German football club

SV Hindenburg Allenstein was a German football club from the city of Allenstein, East Prussia (present-day Olsztyn, Poland).

The club was formed in 1921 as Sportvereinigung Hindenburg Allenstein and was named for German field marshal and Reichs President Paul von Hindenburg. Sometime in 1935 it became a military side and played as Standort-Sportvereinigung Hindenburg Allenstein. The team first came to notice in 1932 by capturing the Baltenverband title and advancing to the national playoff round where they were put out in an eighth-final match by Eintracht Frankfurt (0:6). They repeated as division champions again the next season and beat Hertha Berlin 4:1 on their way to a re-match with Eintracht in the quarterfinals. Frankfurt again came away victorious this time drubbing Allenstein by a 12:2 score.

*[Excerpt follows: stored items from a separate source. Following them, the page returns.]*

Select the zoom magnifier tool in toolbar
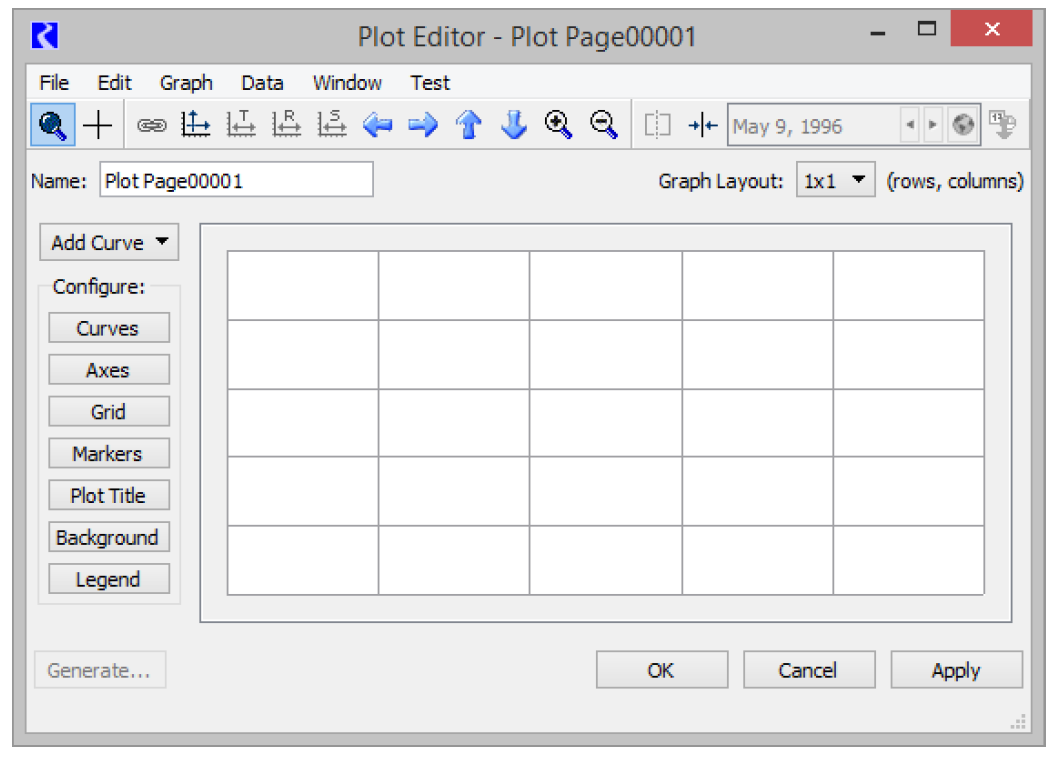This screenshot has width=1061, height=763. [x=52, y=126]
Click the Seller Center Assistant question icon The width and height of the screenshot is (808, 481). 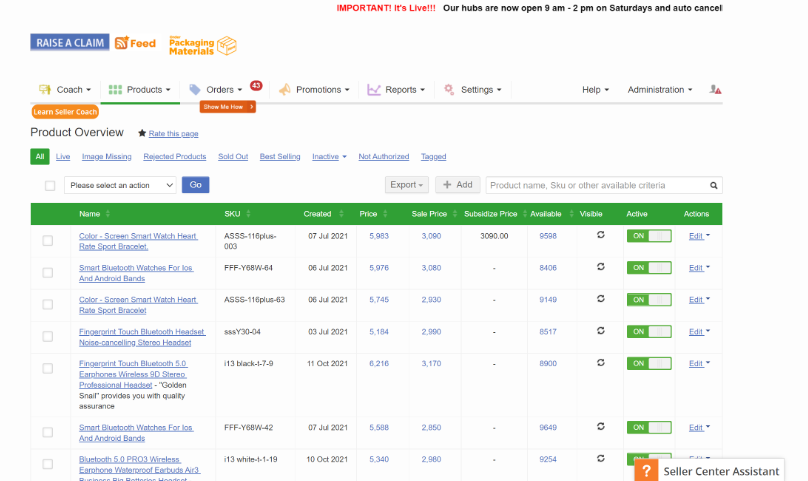point(648,471)
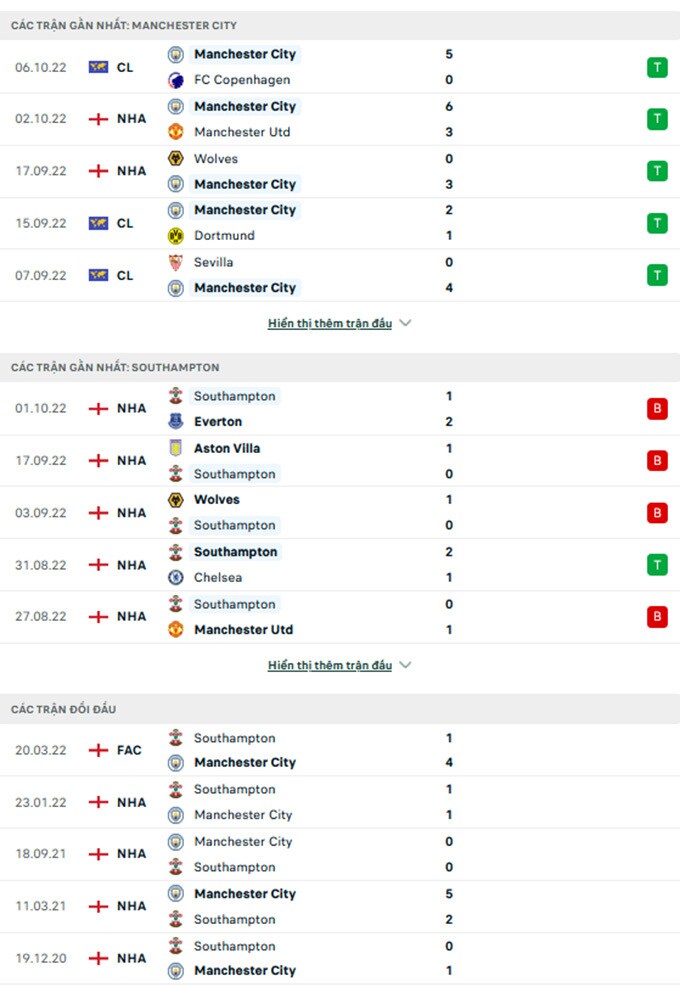The width and height of the screenshot is (680, 987).
Task: Click the Chelsea club crest icon
Action: pyautogui.click(x=176, y=577)
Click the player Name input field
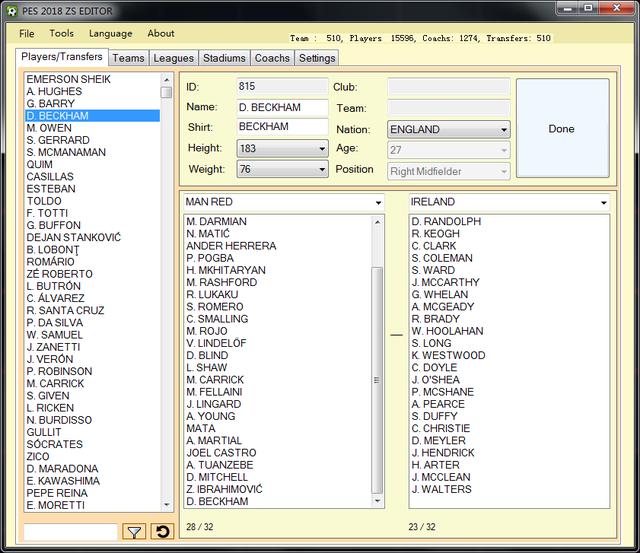640x553 pixels. pos(282,108)
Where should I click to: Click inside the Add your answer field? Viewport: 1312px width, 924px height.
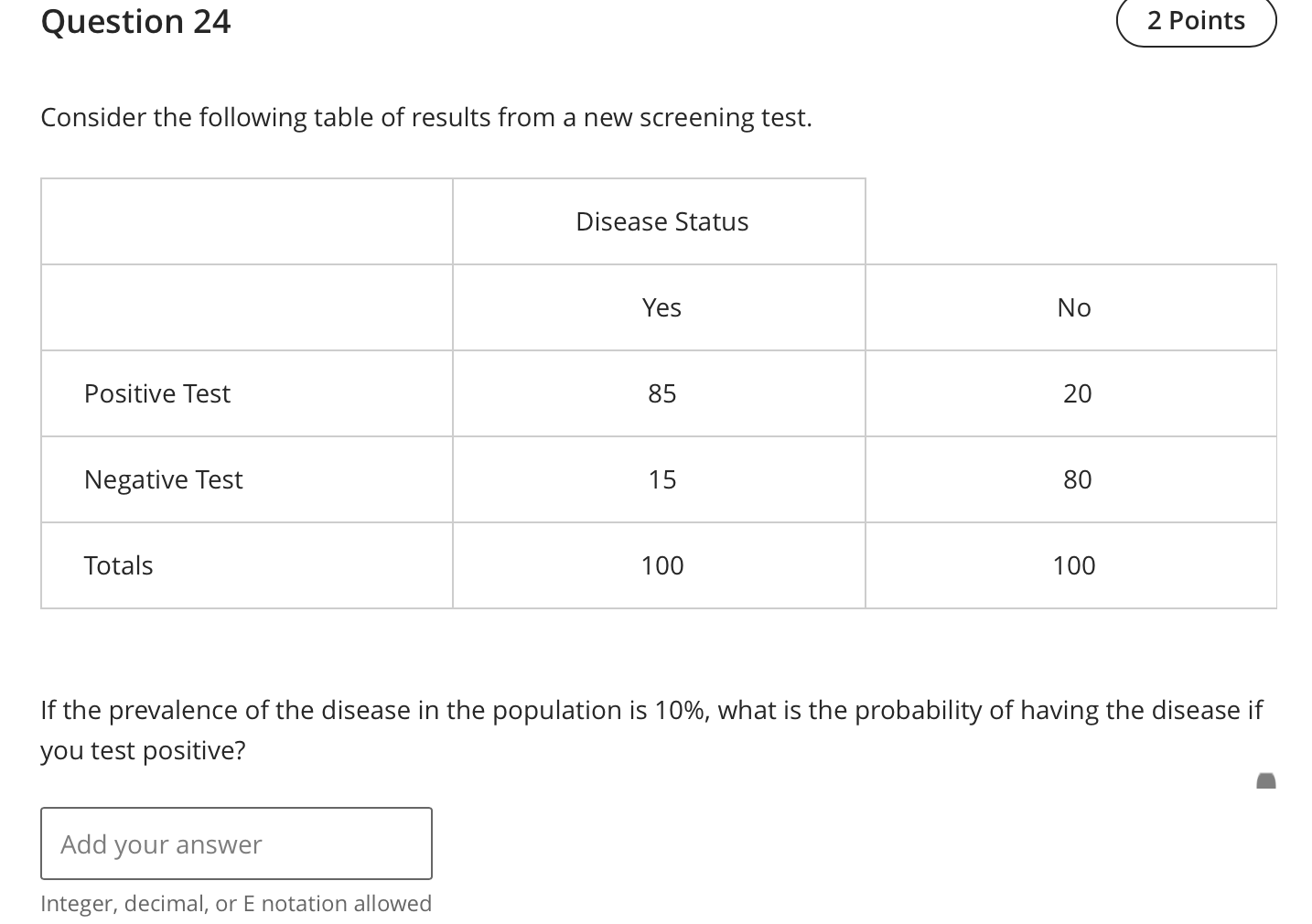236,843
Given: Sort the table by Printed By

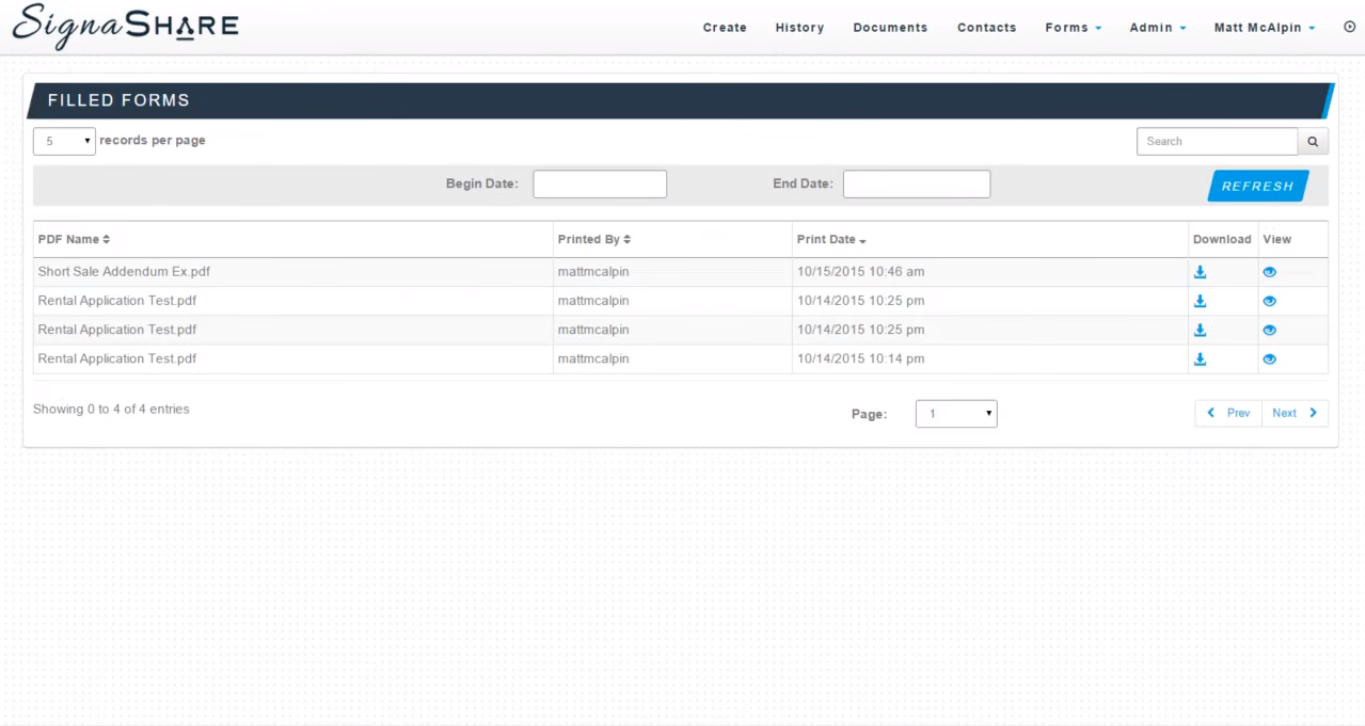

In 1933, German football was re-organized under the Third Reich into sixteen top-flight regional divisions and SV joined the Gauliga Ostpreußen. They finished atop their group within the division before going down 2:3 to Preußen Danzig in the division final. Now playing as Standort-Sportvereinigung Hindenburg Allenstein, the team won the Gauliga Allenstein group within the Gauliga Ostpreußen in 1935, and this time emerged as overall division champions by beating SV Prussia-Samland Königsberg (2:0, 7:2). However, they fared poorly in their subsequent national playoff round appearance. SSV repeated their group and division wins in the 1936–37 season and again advanced to the opening round of the national playoffs, this time by defeating Yorck Boyen Insterburg (0:0, 7:0). The team also made appearances in play for the Tschammerspokal, predecessor to the present day DFB-Pokal (German Cup) in three consecutive years from 1936 to 1938.

Allenstein won the Gauliga Ostpreußen outright in 1939 and made one last appearance in the national playoffs before military sides were no longer permitted to take part in general competition. Following the end of World War II in 1945 the club disappeared when the city and parts of East Prussia became part of Poland.